#### [WHAT THE TASK REQUIRES]
Beginning with the line containing "The width and" and ending at the last line of the data, set down every line exactly, leaving out all pictures.

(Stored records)

__________

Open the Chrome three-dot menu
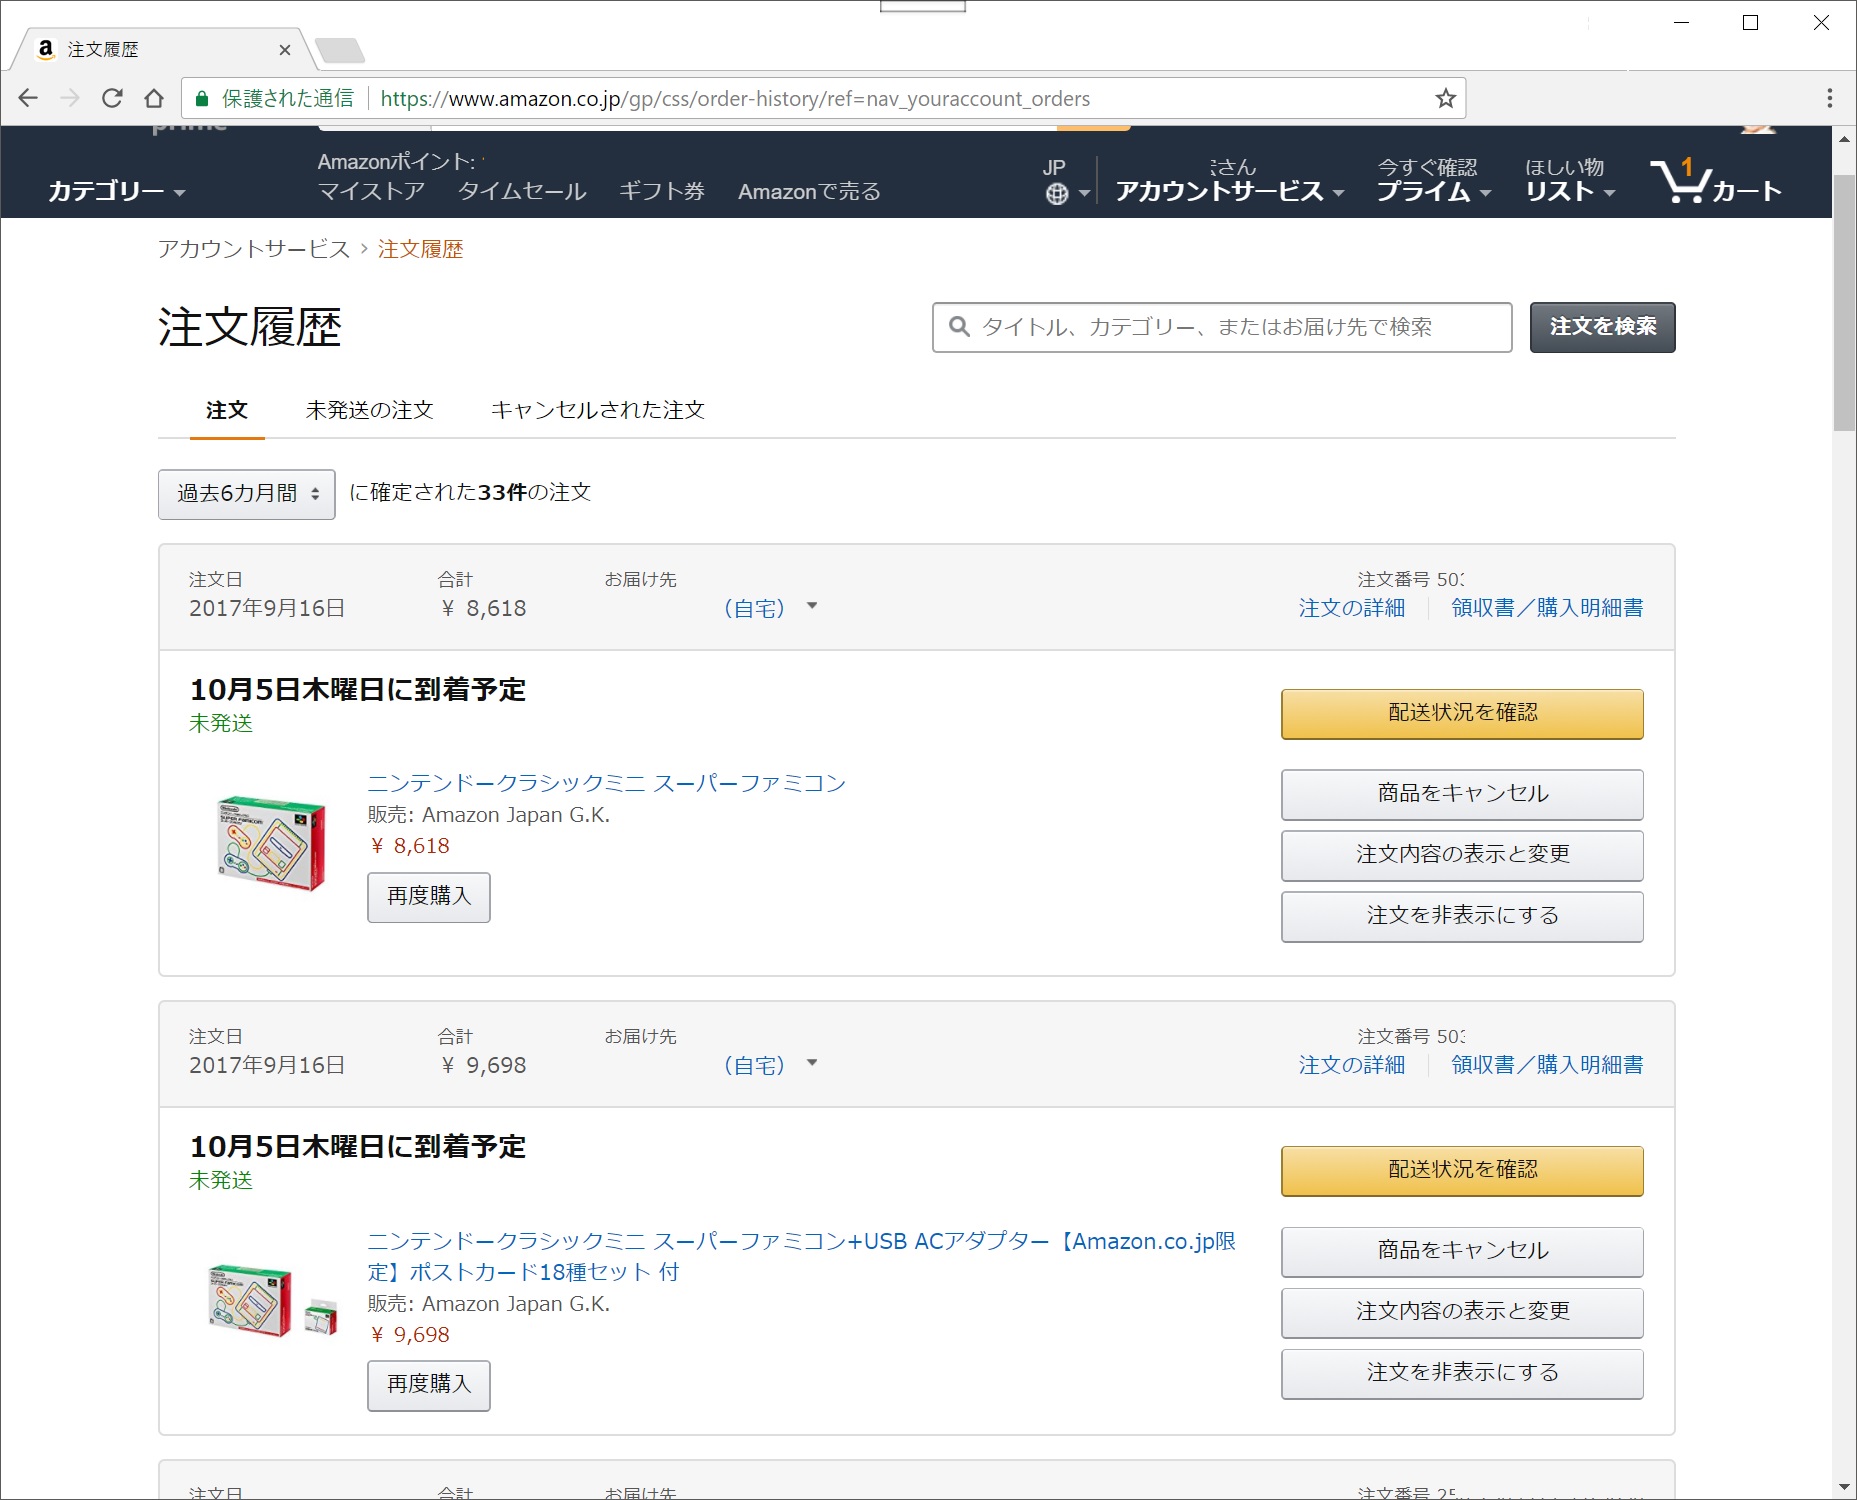 (1829, 98)
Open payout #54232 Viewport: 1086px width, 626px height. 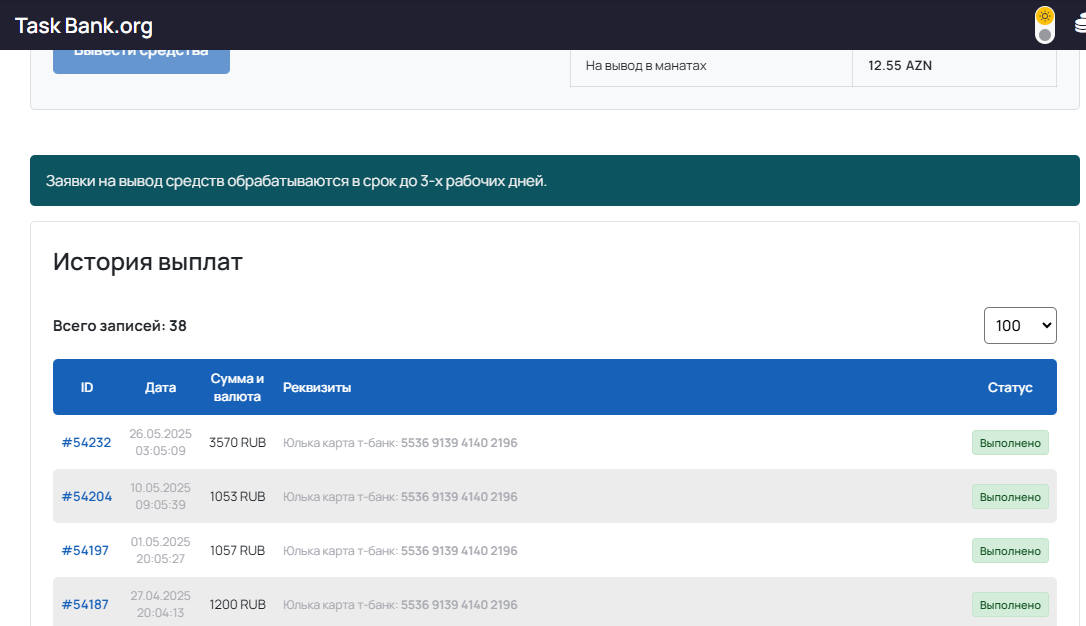86,443
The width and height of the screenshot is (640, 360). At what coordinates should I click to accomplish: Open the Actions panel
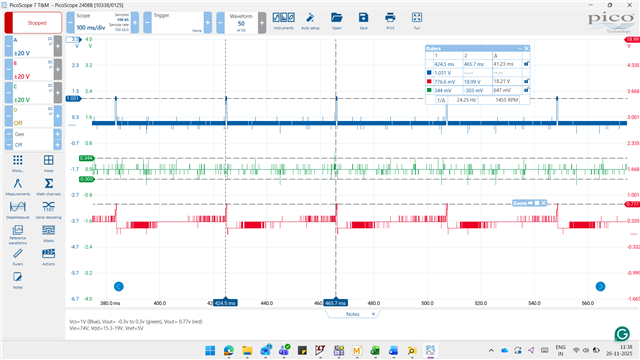pyautogui.click(x=48, y=257)
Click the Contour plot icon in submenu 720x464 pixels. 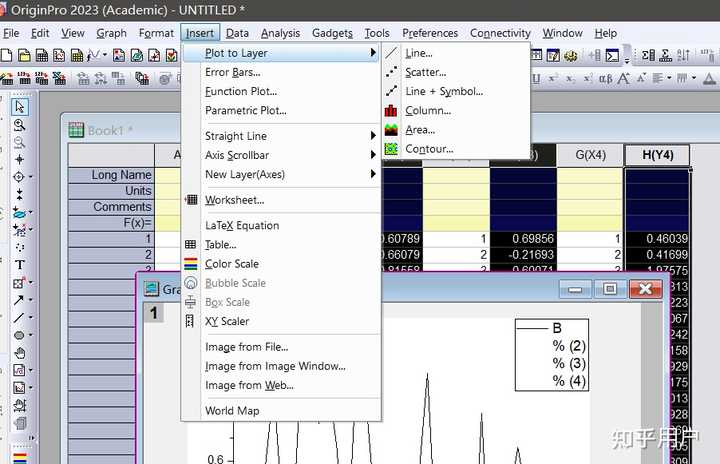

__________

#### [RESULT OF THE TASK]
The width and height of the screenshot is (640, 360). At what coordinates should I click to accomplish: Open the Actions panel
pyautogui.click(x=48, y=257)
Click the Contour plot icon in submenu 720x464 pixels. 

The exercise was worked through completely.